[FFmpeg-user] Meaning of ffprobe output

Carl Eugen Hoyos ceffmpeg at gmail.com
Tue Jan 15 13:54:09 EET 2019

2019-01-15 3:13 GMT+01:00, Ulf Zibis <Ulf.Zibis at gmx.de>:

> Am 13.01.19 um 00:25 schrieb Carl Eugen Hoyos:
>>>>> tbn
>>>> This is the container timebase, 90k for mpeg streams.
>>> For what stands 90k? For 90,000 milli seconds?
>> It stands for a timebase of 1/90000
> Is it 1/90000 second?

I suspect timebase is a fraction and has no unit but I may
be wrong.

>> which is the timebase
>> for all mpeg streams (and cannot be changed afaik).
> Do you mean MPEG-2 with "mpeg"?

MPEG program and MPEG transport streams are (also)
defined in the MPEG-2 standard (that also defines
several other things).

> My MPEG-4 stream has
> 12800 tbn

Command line and complete, uncut console output missing.
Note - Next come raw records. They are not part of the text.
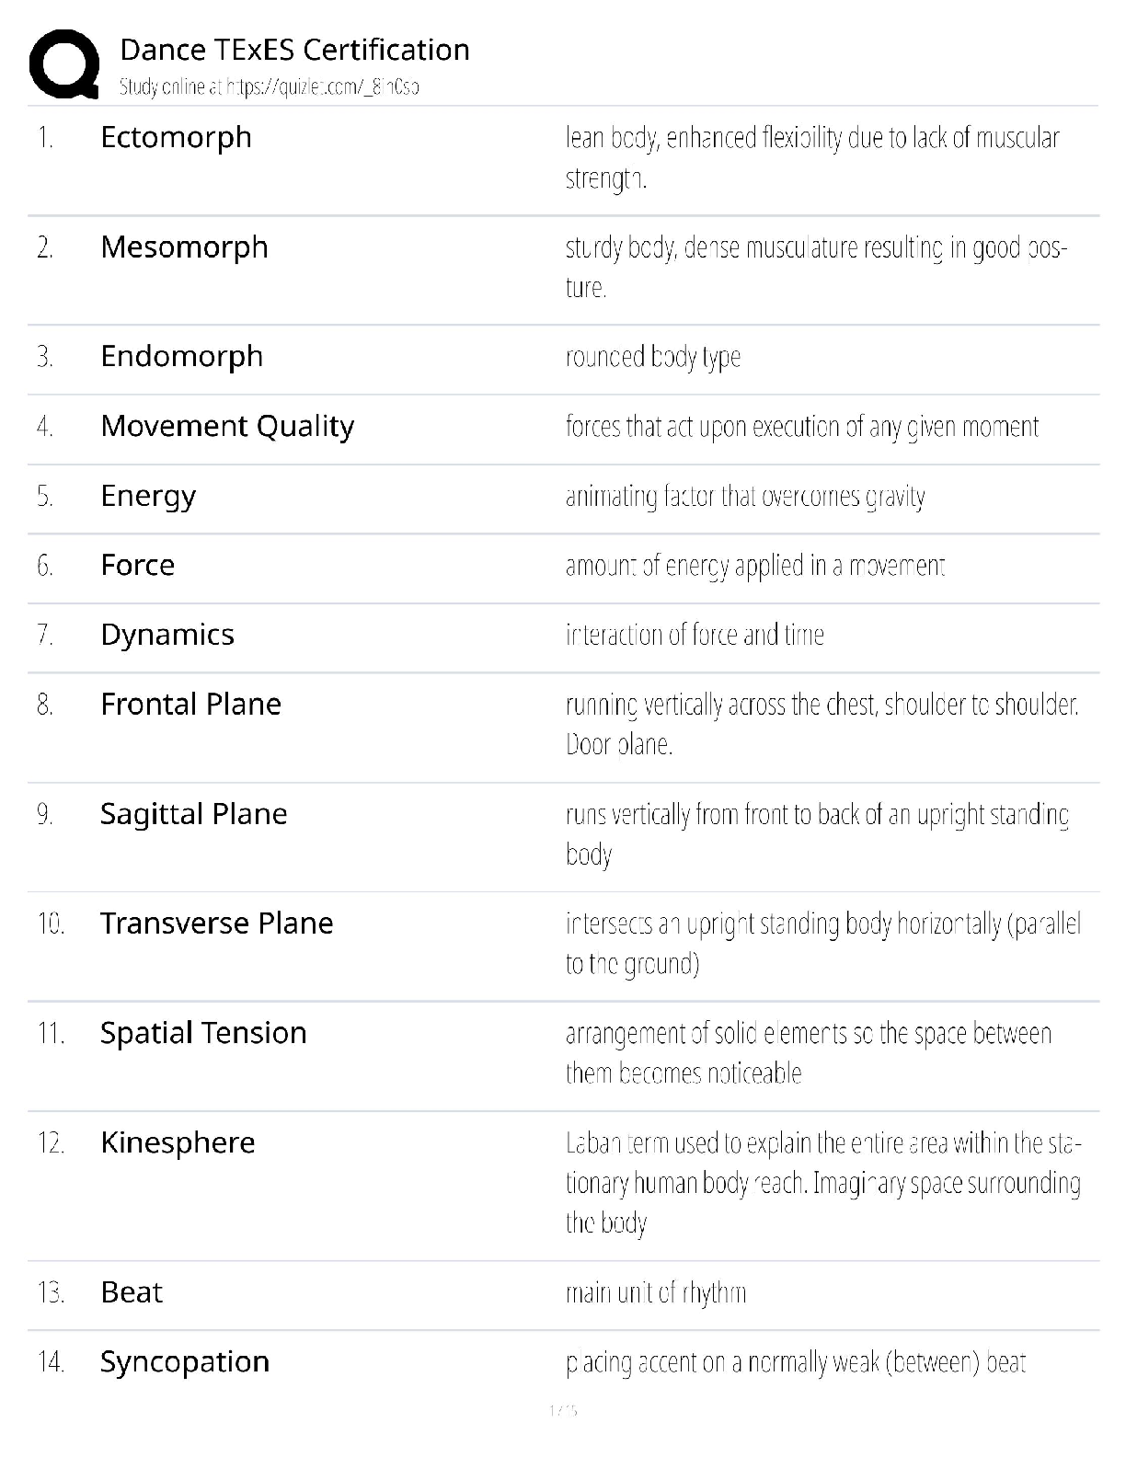Viewport: 1126px width, 1457px height.
Task: Click the 'rounded body type' definition
Action: click(x=653, y=357)
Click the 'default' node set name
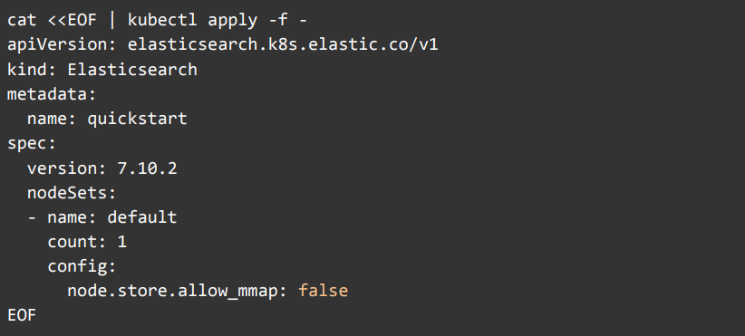The image size is (745, 336). click(x=142, y=217)
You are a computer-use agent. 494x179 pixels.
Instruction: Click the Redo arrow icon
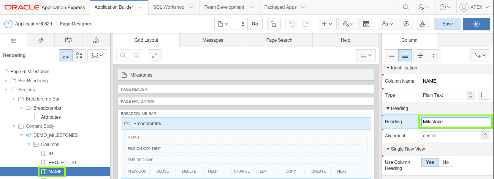point(305,24)
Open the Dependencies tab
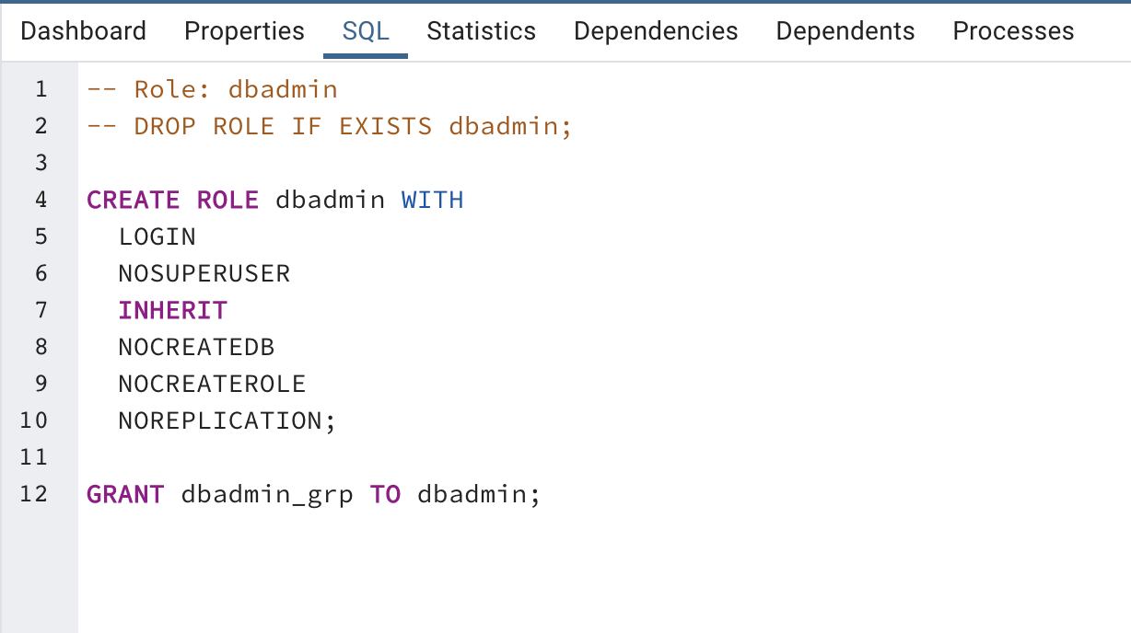 tap(656, 30)
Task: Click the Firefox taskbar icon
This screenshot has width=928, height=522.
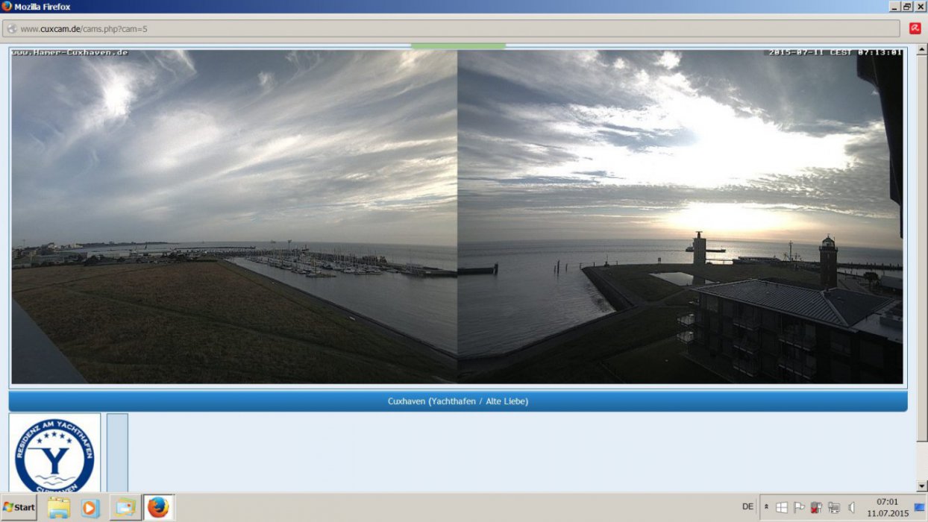Action: click(158, 508)
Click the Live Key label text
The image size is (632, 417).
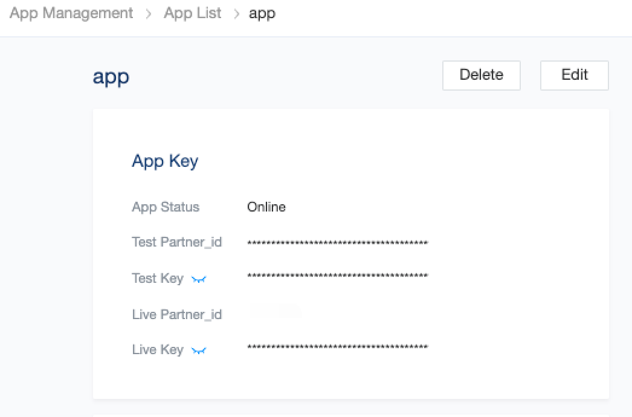(158, 350)
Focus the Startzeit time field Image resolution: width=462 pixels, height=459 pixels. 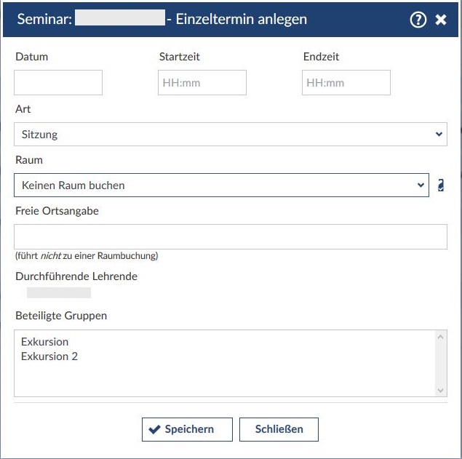pos(202,83)

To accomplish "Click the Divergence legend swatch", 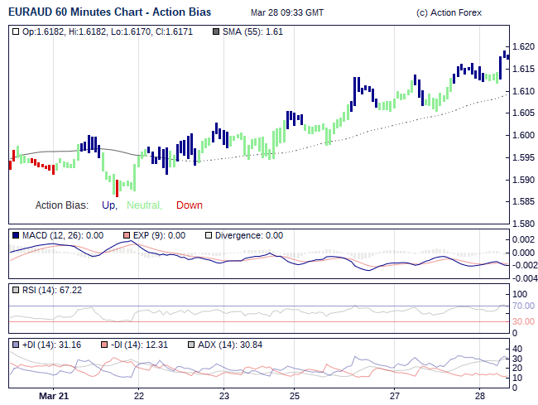I will point(208,235).
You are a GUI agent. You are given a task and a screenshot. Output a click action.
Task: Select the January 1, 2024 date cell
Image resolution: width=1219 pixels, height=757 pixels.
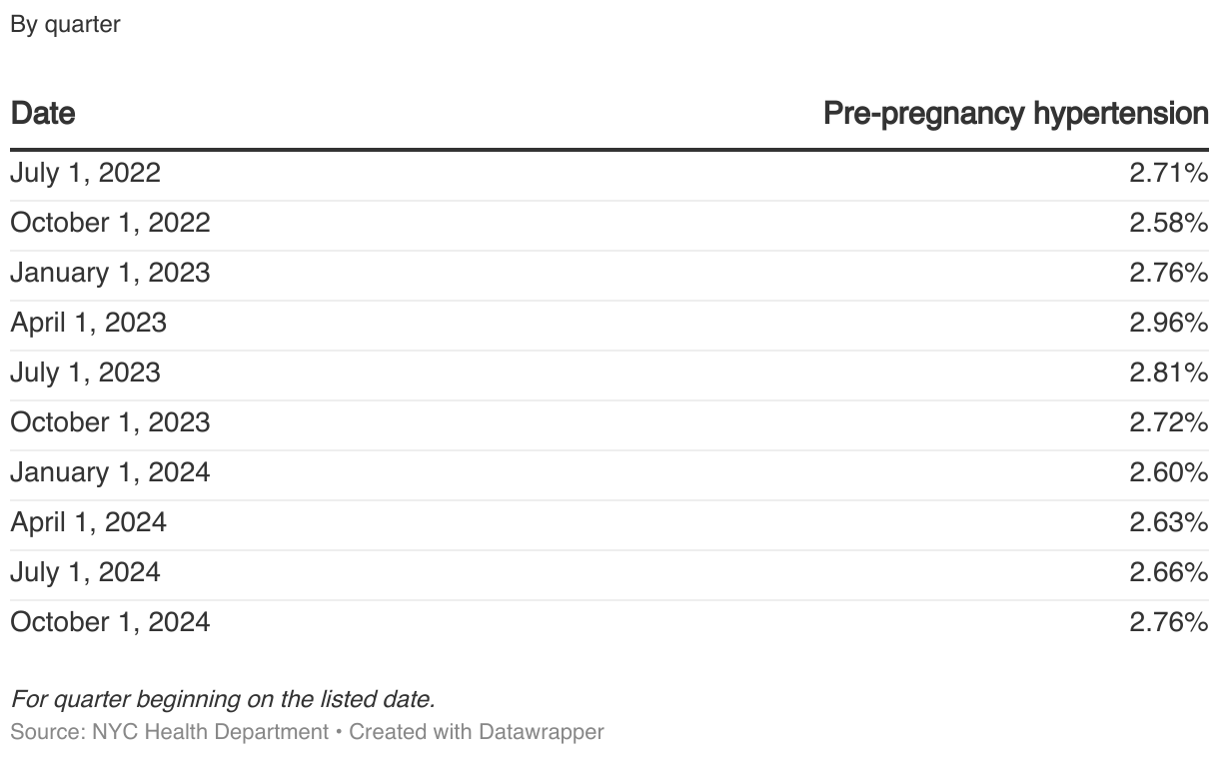click(110, 472)
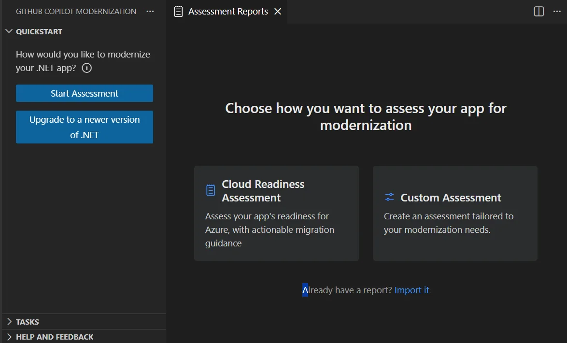Click the split editor icon in the editor toolbar
This screenshot has width=567, height=343.
coord(538,11)
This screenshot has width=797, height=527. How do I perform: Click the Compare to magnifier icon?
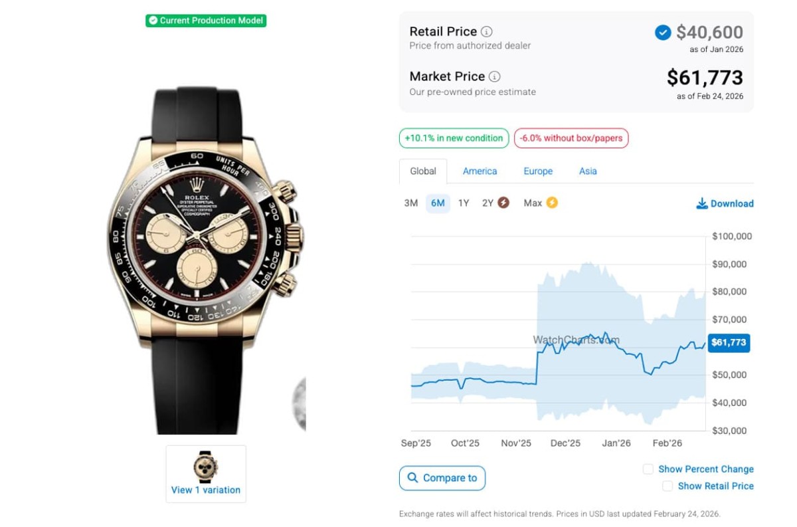pyautogui.click(x=413, y=478)
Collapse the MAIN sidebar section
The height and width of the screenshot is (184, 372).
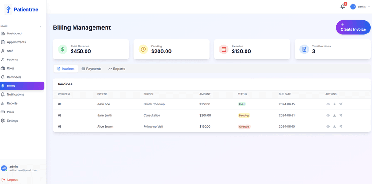(40, 26)
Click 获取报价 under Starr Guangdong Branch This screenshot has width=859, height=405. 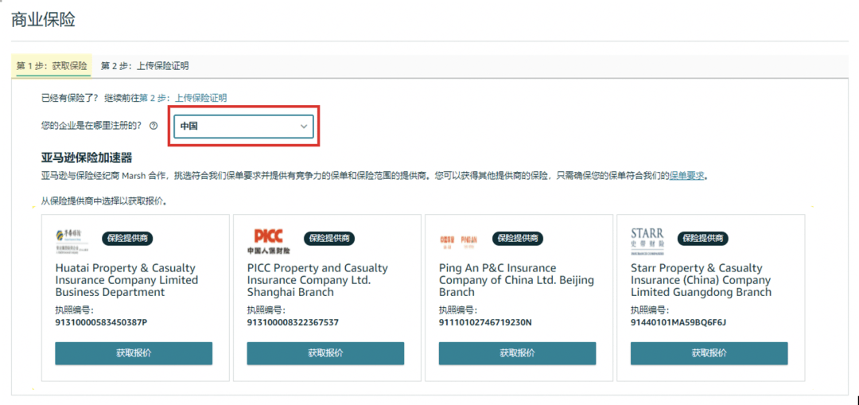[709, 353]
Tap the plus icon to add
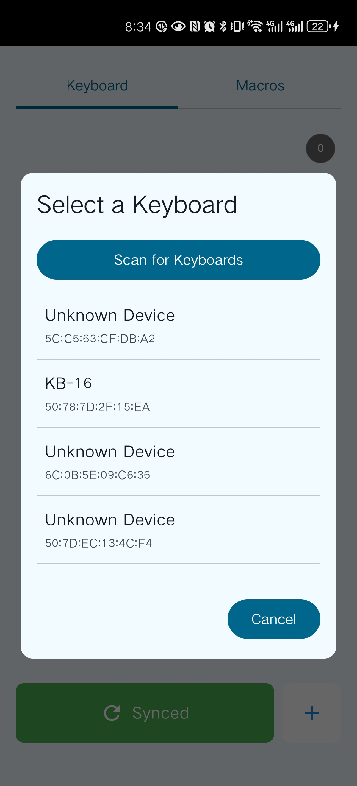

>>>>  libx264 does not support PAFF encoding.
>>> What is PAFF?
>> H.264 field-encoding, another method of h.264 interlaced
>> encoding exists, MBAFF (which is supported by libx264).
> So if I want to retain the interlacing from the vob file, I should use
> MBAFF. What is the ffmpeg option for this?

Probably "-flags +ilme+ildct"

> Which is the de-interlacing method, libx264 uses by default?

x264 is an encoder and knows nothing about de-interlacing,
it does not de-interlace.

> I'm interested in that, because I imagine, that it would be better
> for the quality to retain the interlacing

This is correct: If you use progressive encoding for interlaced
content, it either costs (a lot of) quality or bitrate.

> i.e. then the video player is able to write 50 half-frames per
> second to the output display, which provides better quality
> than 25 merged progressive frames per second.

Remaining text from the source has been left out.